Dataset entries
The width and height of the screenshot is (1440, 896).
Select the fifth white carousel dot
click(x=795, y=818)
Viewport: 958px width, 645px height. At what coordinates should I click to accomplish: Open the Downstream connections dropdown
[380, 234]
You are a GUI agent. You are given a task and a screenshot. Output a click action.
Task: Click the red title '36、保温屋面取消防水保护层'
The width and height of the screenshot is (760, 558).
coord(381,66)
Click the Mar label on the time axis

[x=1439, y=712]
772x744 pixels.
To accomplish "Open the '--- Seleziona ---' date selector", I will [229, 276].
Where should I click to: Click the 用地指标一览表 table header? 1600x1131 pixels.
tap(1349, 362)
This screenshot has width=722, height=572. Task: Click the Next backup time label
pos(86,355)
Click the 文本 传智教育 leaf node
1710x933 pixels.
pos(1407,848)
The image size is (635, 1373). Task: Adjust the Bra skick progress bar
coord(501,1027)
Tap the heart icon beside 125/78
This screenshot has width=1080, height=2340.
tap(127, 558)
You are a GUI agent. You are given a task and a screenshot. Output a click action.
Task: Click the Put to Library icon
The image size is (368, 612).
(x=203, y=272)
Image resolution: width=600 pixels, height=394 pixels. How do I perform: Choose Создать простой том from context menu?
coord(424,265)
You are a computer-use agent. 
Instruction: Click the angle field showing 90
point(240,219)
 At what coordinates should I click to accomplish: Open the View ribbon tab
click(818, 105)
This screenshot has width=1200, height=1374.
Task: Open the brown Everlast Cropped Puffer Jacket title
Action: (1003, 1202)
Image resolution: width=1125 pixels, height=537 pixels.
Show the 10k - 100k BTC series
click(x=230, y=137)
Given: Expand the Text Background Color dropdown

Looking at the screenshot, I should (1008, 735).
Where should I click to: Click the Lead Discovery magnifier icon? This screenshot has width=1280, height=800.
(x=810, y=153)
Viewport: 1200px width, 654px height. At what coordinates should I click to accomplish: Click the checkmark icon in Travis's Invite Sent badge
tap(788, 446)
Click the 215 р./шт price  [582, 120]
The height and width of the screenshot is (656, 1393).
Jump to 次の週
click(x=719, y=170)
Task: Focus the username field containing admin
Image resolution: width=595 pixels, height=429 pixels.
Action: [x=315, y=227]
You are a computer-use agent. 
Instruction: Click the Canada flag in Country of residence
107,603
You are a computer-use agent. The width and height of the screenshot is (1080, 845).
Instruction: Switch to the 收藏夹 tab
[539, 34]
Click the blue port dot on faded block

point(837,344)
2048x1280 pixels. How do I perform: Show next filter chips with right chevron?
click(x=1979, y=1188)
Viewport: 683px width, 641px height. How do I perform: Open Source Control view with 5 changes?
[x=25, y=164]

What you should do:
Could you output the records in full, exactly as written?

Reply to the task:
The width and height of the screenshot is (1440, 896).
Select the fifth white carousel dot
click(x=795, y=818)
Viewport: 958px width, 645px height. At what coordinates should I click to accomplish: Open the Downstream connections dropdown
[380, 234]
You are a GUI agent. You are given a task and a screenshot. Output a click action.
Task: Click the red title '36、保温屋面取消防水保护层'
The width and height of the screenshot is (760, 558).
coord(381,66)
Click the Mar label on the time axis

[x=1439, y=712]
772x744 pixels.
To accomplish "Open the '--- Seleziona ---' date selector", I will [229, 276].
Where should I click to: Click the 用地指标一览表 table header? 1600x1131 pixels.
tap(1349, 362)
This screenshot has width=722, height=572. Task: Click the Next backup time label
pos(86,355)
Click the 文本 传智教育 leaf node
1710x933 pixels.
pos(1407,848)
The image size is (635, 1373). Task: Adjust the Bra skick progress bar
coord(501,1027)
Tap the heart icon beside 125/78
This screenshot has width=1080, height=2340.
tap(127, 558)
You are a GUI agent. You are given a task and a screenshot. Output a click action.
Task: Click the Put to Library icon
The image size is (368, 612).
(x=203, y=272)
Image resolution: width=600 pixels, height=394 pixels. How do I perform: Choose Создать простой том from context menu?
coord(424,265)
You are a computer-use agent. 
Instruction: Click the angle field showing 90
point(240,219)
 At what coordinates should I click to accomplish: Open the View ribbon tab
click(818, 105)
This screenshot has width=1200, height=1374.
Task: Open the brown Everlast Cropped Puffer Jacket title
Action: (1003, 1202)
Image resolution: width=1125 pixels, height=537 pixels.
Show the 10k - 100k BTC series
click(x=230, y=137)
Given: Expand the Text Background Color dropdown

Looking at the screenshot, I should (1008, 735).
Where should I click to: Click the Lead Discovery magnifier icon? This screenshot has width=1280, height=800.
(x=810, y=153)
Viewport: 1200px width, 654px height. At what coordinates should I click to accomplish: Click the checkmark icon in Travis's Invite Sent badge
tap(788, 446)
Click the 215 р./шт price  [582, 120]
The height and width of the screenshot is (656, 1393).
Jump to 次の週
click(x=719, y=170)
Task: Focus the username field containing admin
Image resolution: width=595 pixels, height=429 pixels.
Action: [x=315, y=227]
You are a computer-use agent. 
Instruction: Click the Canada flag in Country of residence
107,603
You are a computer-use agent. The width and height of the screenshot is (1080, 845).
Instruction: Switch to the 收藏夹 tab
[539, 34]
Click the blue port dot on faded block

point(837,344)
2048x1280 pixels. How do I perform: Show next filter chips with right chevron?
click(x=1979, y=1188)
Viewport: 683px width, 641px height. How do I perform: Open Source Control view with 5 changes?
[x=25, y=164]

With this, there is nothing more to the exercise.